Eine gute Führungskräftepositionierung ist für relevante Anspruchsgruppen verständlich, mit Funktion und Unternehmensstrategie vereinbar, persönlich genug um die Person erkennbar zu machen, eng genug für klare thematische Zuordnung und mit realen Erfahrungen unterlegt.
Die Prüffrage lautet: Würde die Positionierung auch gelten, wenn LinkedIn morgen verschwinden würde? Wenn nicht, ist sie wahrscheinlich zu stark auf einen Kanal statt auf die tatsächliche Führungsrolle ausgerichtet.
Häufige Fragen
Was ist Führungskräftepositionierung?
Führungskräftepositionierung ist die bewusste Klärung, wofür eine Führungsperson fachlich und kommunikativ stehen soll. Sie verbindet Rolle, Anspruchsgruppen, Themen, persönliche Perspektiven und Grenzen. Das Ziel ist eine glaubwürdige und konsistente Wahrnehmung, nicht möglichst hohe Bekanntheit oder Reichweite.
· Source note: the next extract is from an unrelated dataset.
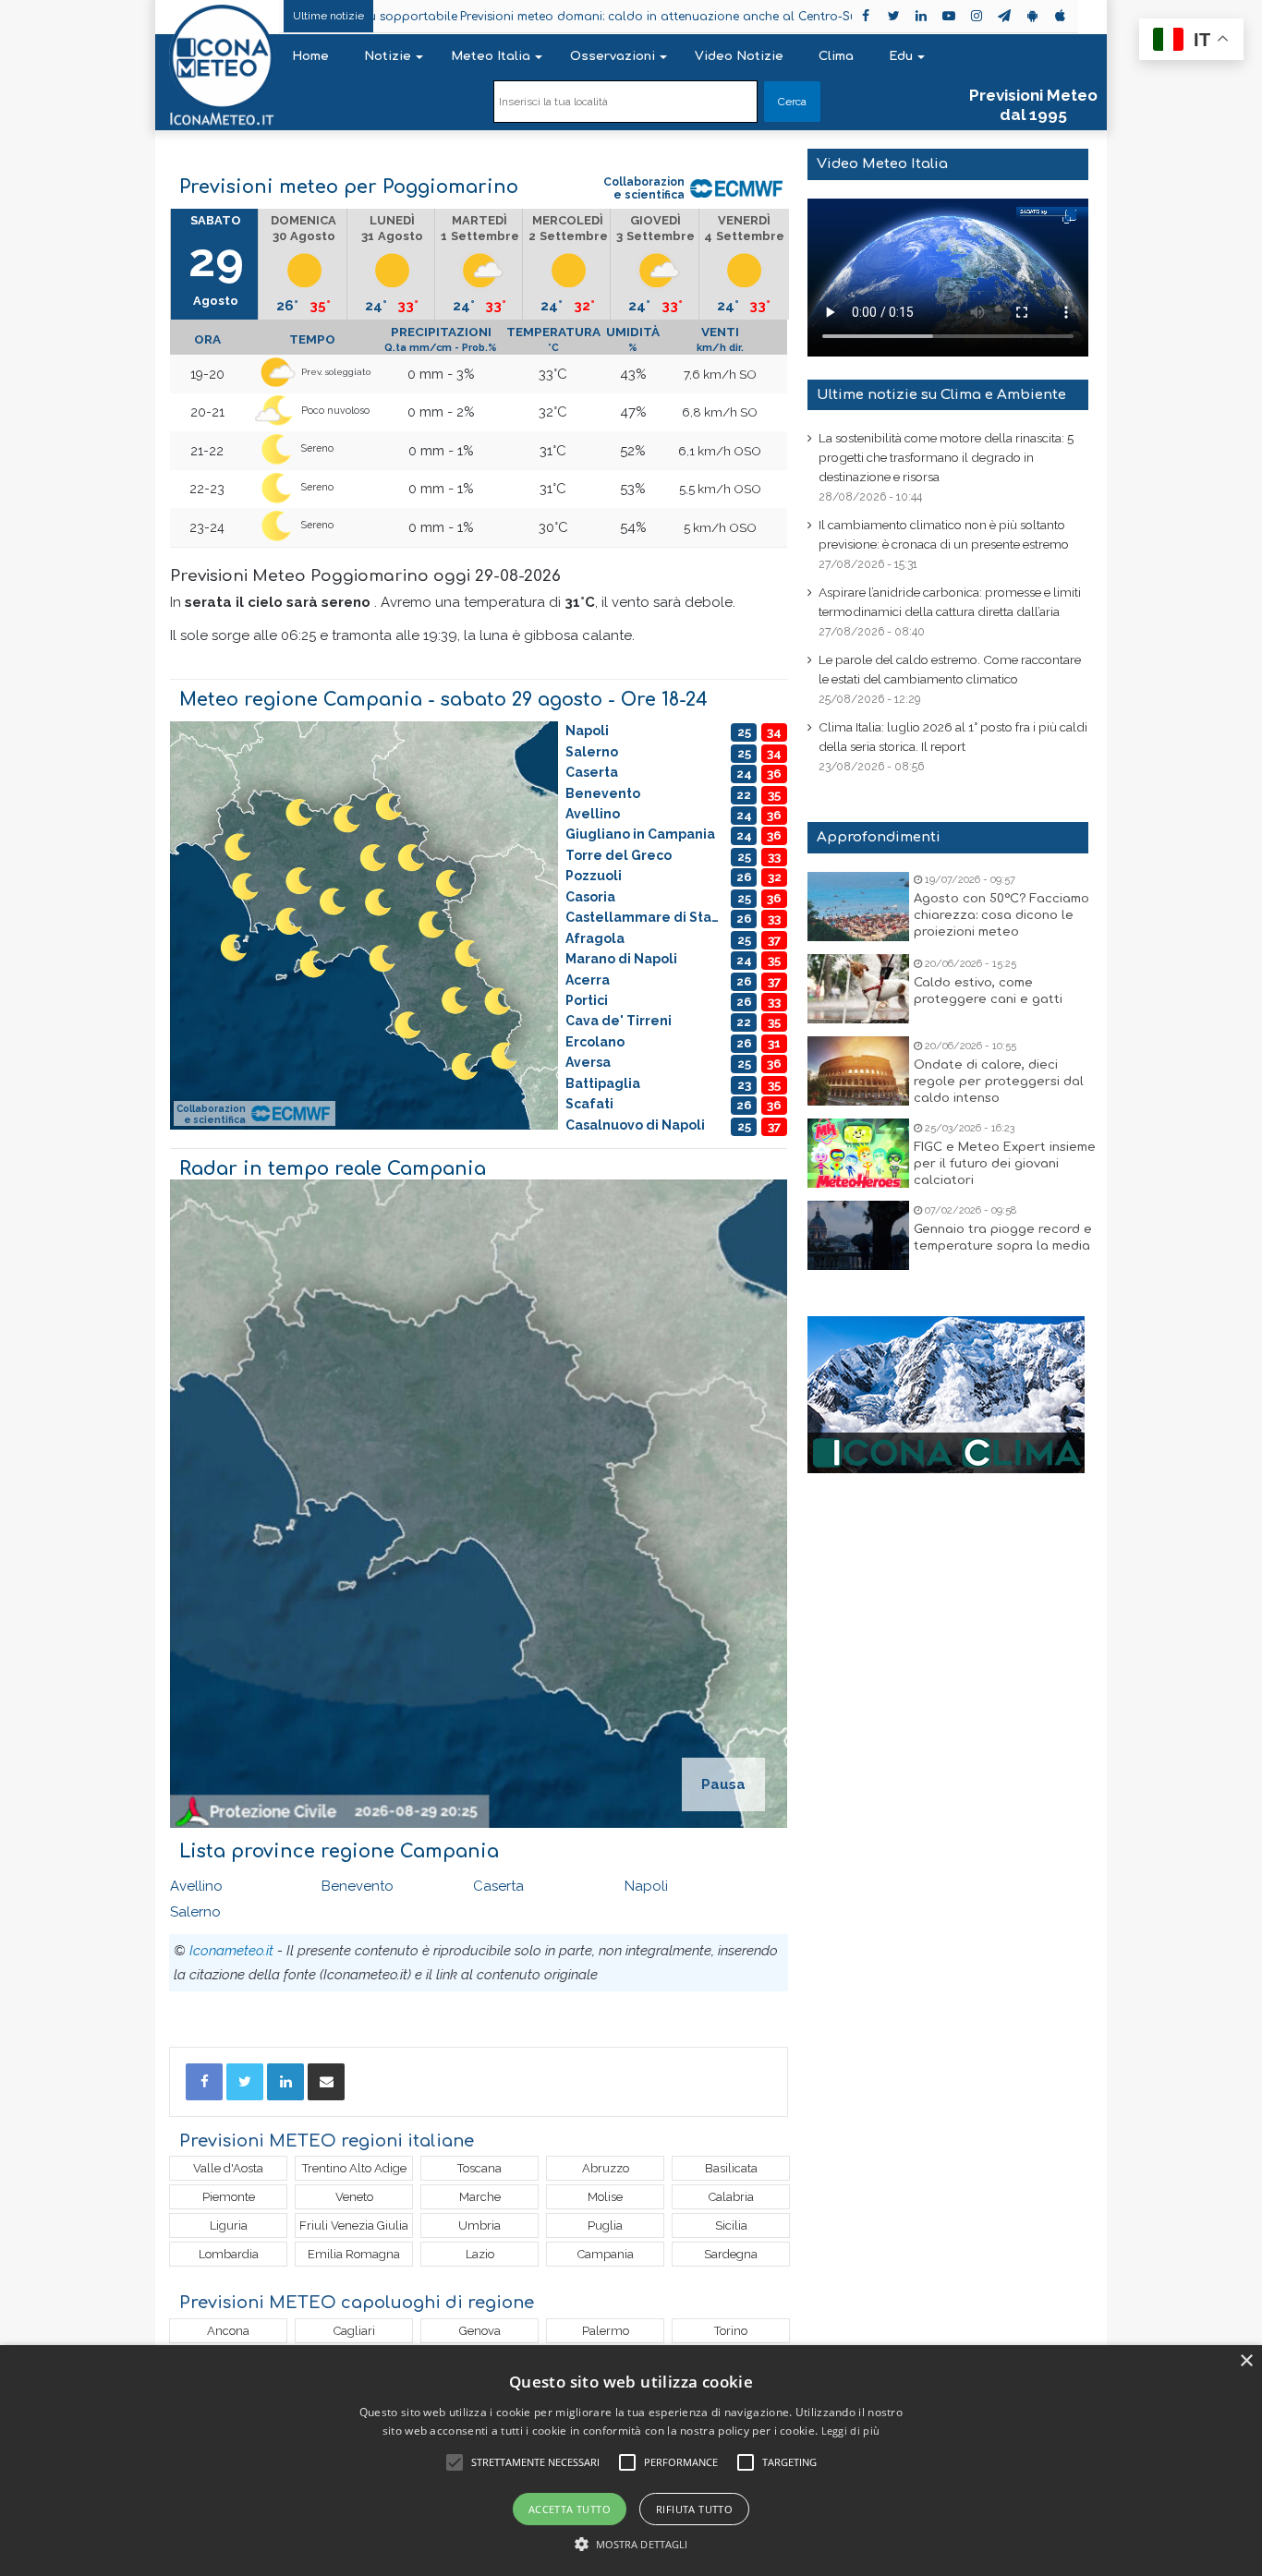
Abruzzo (605, 2168)
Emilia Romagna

Ist Positionierung dasselbe wie Personal Branding?
Die Begriffe überschneiden sich. Personal Branding wird häufig stärker mit persönlicher Marke und Sichtbarkeit verbunden. Führungskräftepositionierung berücksichtigt zusätzlich Funktion, Unternehmensstrategie, Governance, interne Wirkung und Reputationsrisiken. Für CEOs und exponierte Führungskräfte ist diese Einbettung entscheidend.
Wie viele Themen sollte eine Führungskraft besetzen?
Meist sind drei bis fünf Kernthemen ausreichend. Die genaue Zahl hängt von Rolle und Mandat ab. Jedes Thema sollte über längere Zeit mit eigenen Beobachtungen, Entscheidungen, Beispielen und Belegen gefüllt werden können. Zu viele gleich gewichtete Themen erschweren eine klare Zuordnung.
Muss die Positionierung öffentlich formuliert werden?
Nein. Ein Positionierungsstatement kann als interne Arbeitsgrundlage dienen. Öffentlich sichtbar wird die Positionierung durch konsistente Themen, Aussagen, Entscheidungen, Biografien und Auftritte. Ein veröffentlichter Slogan ersetzt keine nachvollziehbare Kommunikation und kein entsprechendes Verhalten.
Wie oft sollte eine Führungskräftepositionierung überprüft werden?
Mindestens jährlich und zusätzlich bei Rollenwechsel, neuer Unternehmensstrategie, Krise, Übernahme oder wesentlicher Veränderung der Anspruchsgruppen. Dabei werden Themen, Suchresultate, Medienbild, interne Rückmeldungen, Biografien und neue Risiken geprüft. Eine Positionierung sollte stabil, aber nicht starr sein.